The family trickled in through the weekend. In our hotel suite, we set up all the china and personal items that family members might want and let them pick it out. I don’t know about anyone else’s family, but this was an exercise in decision-making that can be compared to carefully picking your way through a field of half-buried landmines. With broken glass spread out between them.
Did I take too much? Did I take something that Aunt Heloise always wanted, before she had a chance to pick anything? As a granddaughter, am I entitled to select expensive things, such as her garnet jewelry? And if I take something expensive, should I take nothing else except a few crocheted doilies? At the same time we were all were asking ourselves these questions, my Aunt kept threatening to throw away anything that was left behind - or donate it to a thrift shop. Should I take these things just so that strangers aren’t goggling at her embroidered placemats some day in a Salvation Army window? Are the others looking at me and thinking I’m being too greedy?
I said at the beginning of the trip that I was there to help out and work hard, not fill my car. And yet, I came home with the table and chairs we bought for Grandma six weeks ago, along with her sewing machine and a few pieces of china. Little One is crazy about the idea of making her own clothes, and although I remember my Home Ec project that was supposed to be a blouse but became a pink monstrosity of fabric that could only fit Quasimodo, by the time I got home I was seriously imagining myself happily measuring and snipping and sewing at the machine.

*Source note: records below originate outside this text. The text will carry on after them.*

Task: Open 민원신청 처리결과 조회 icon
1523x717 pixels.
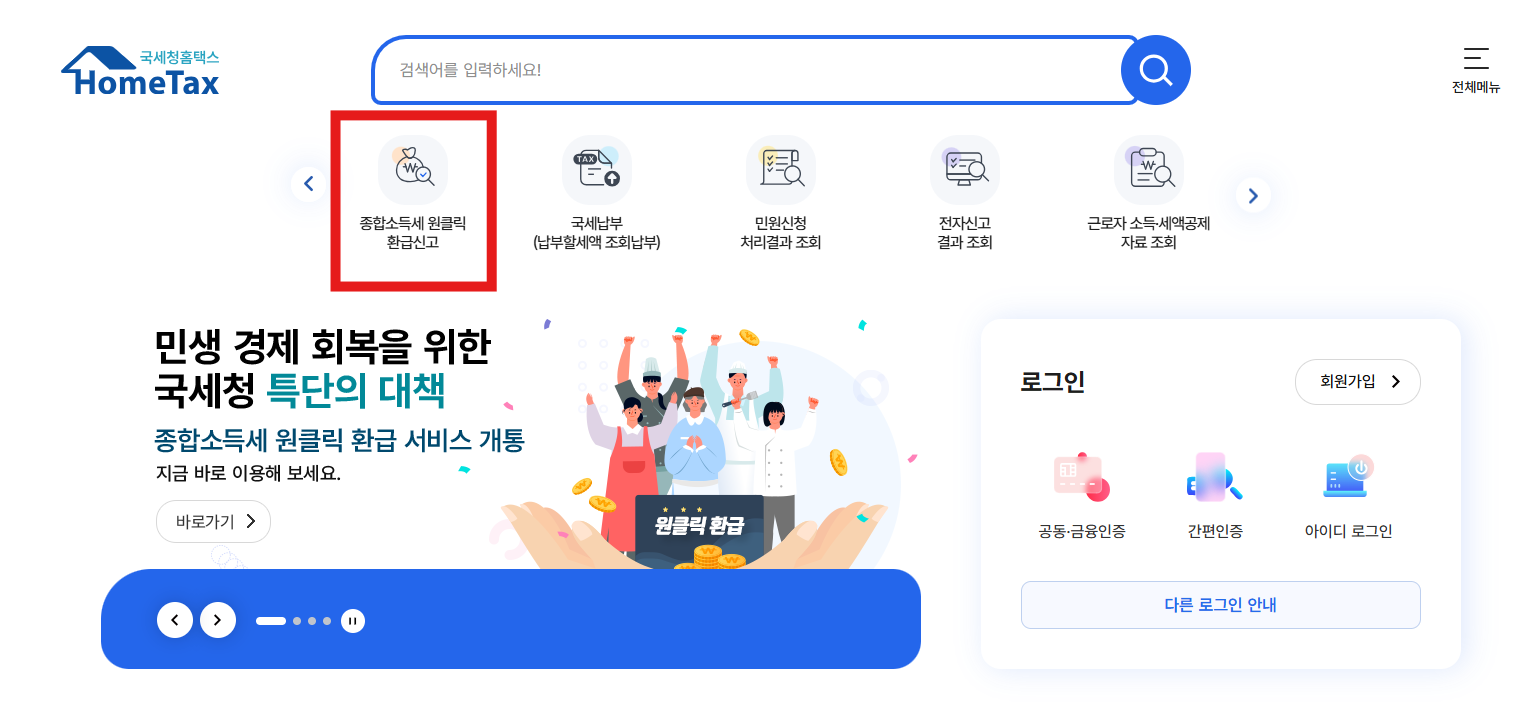Action: point(781,170)
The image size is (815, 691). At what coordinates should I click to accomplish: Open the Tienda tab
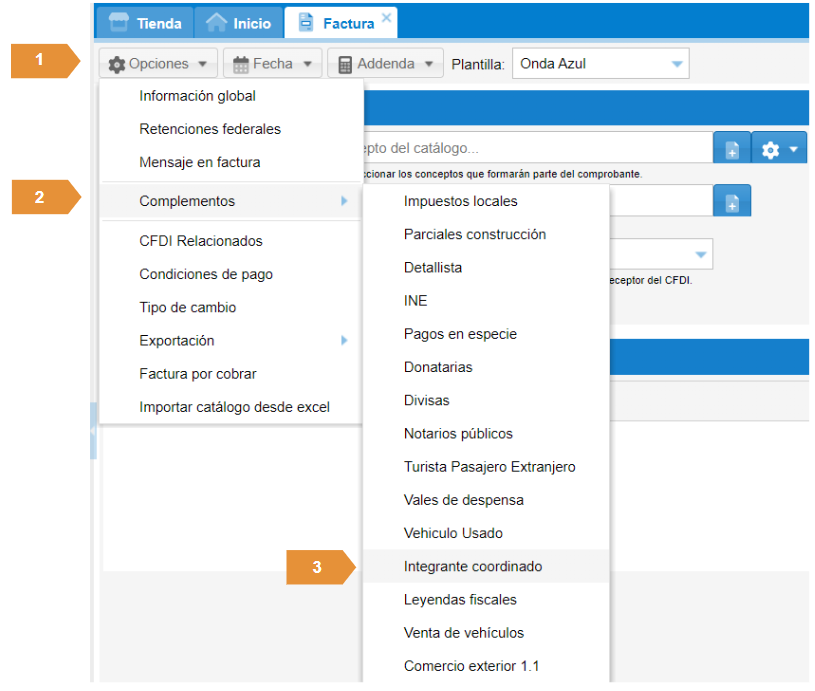coord(144,23)
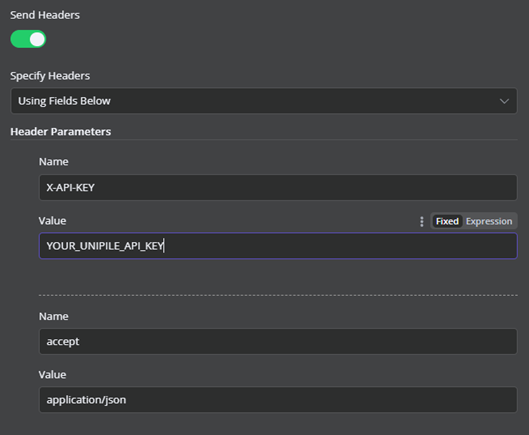This screenshot has width=529, height=435.
Task: Select Fixed value mode
Action: point(447,221)
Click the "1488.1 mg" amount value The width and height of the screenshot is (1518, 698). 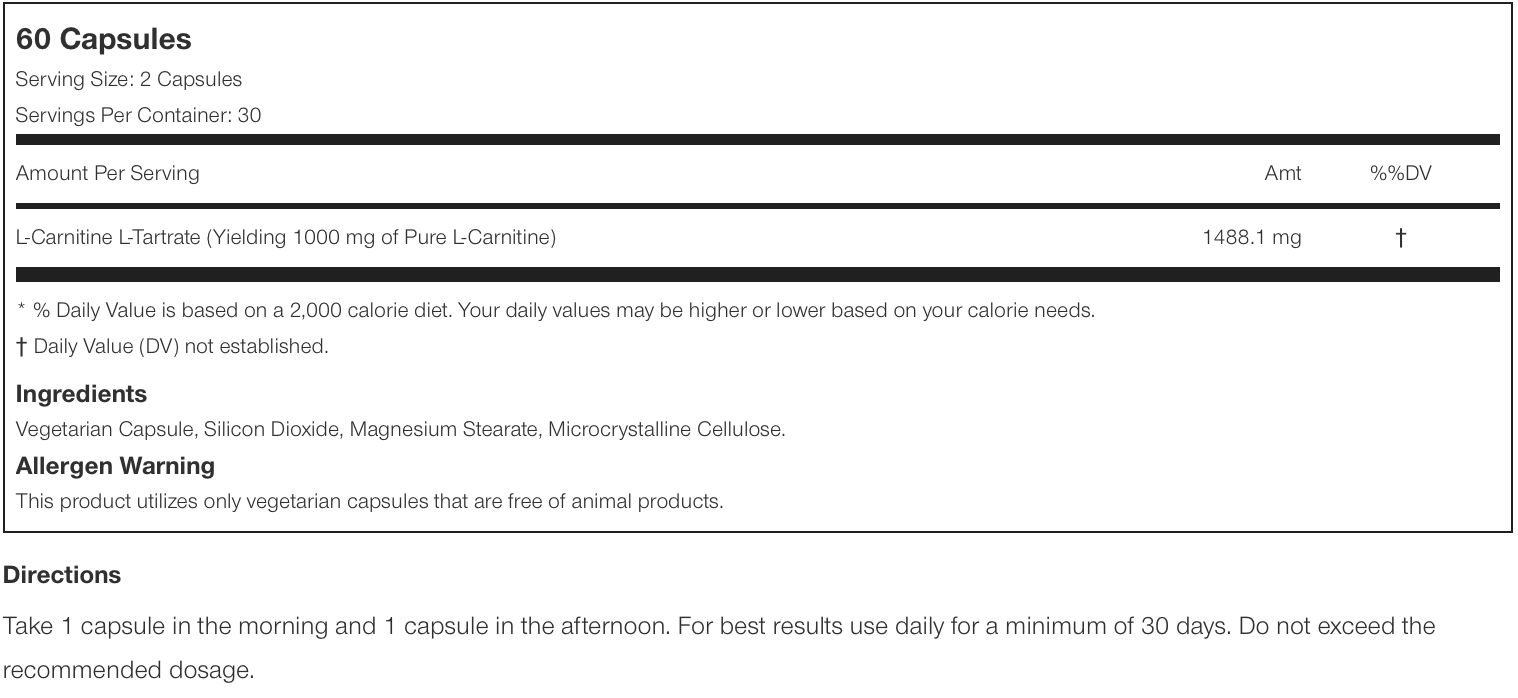click(x=1252, y=237)
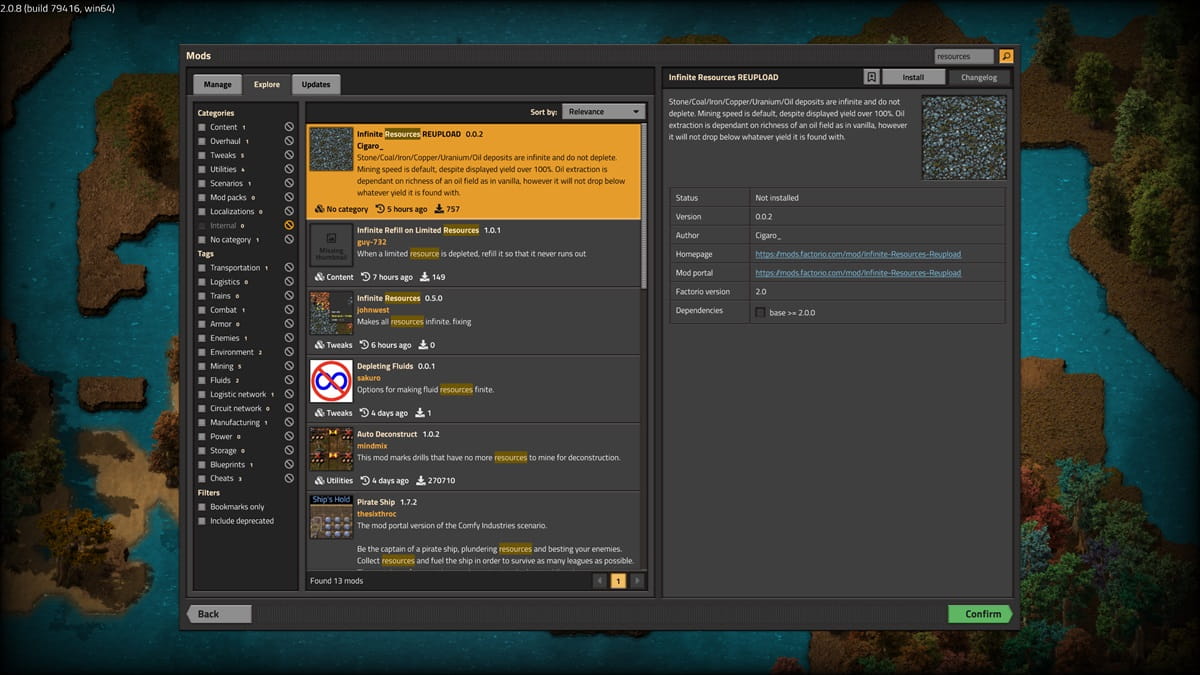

So we put many members of my family all in the same room, and I realized that family events magnify people’s behavior. In the case of my larger-than-life relatives, who conduct themselves with the decibels and drama of a Spanish soap opera, this meant ringing ears, lots of arm-flailing and incredible stories that have become so embellished over the years that there’s only a nugget of truth left to the whole story. This also meant heckling, sniggers and jokes during the services and burial. Conversations started out at loud and then went upward into shouting as people became animated (all except for my mother, who starts out on the “shout” setting and goes on from there). In fact, there was a bachelorette party going on in the hotel at the same time, but I felt sure that we were much more likely to be sent packing than that demure group. If I hadn’t been suffering from a bad cold and cleaning exhaustion, I would have had a great time.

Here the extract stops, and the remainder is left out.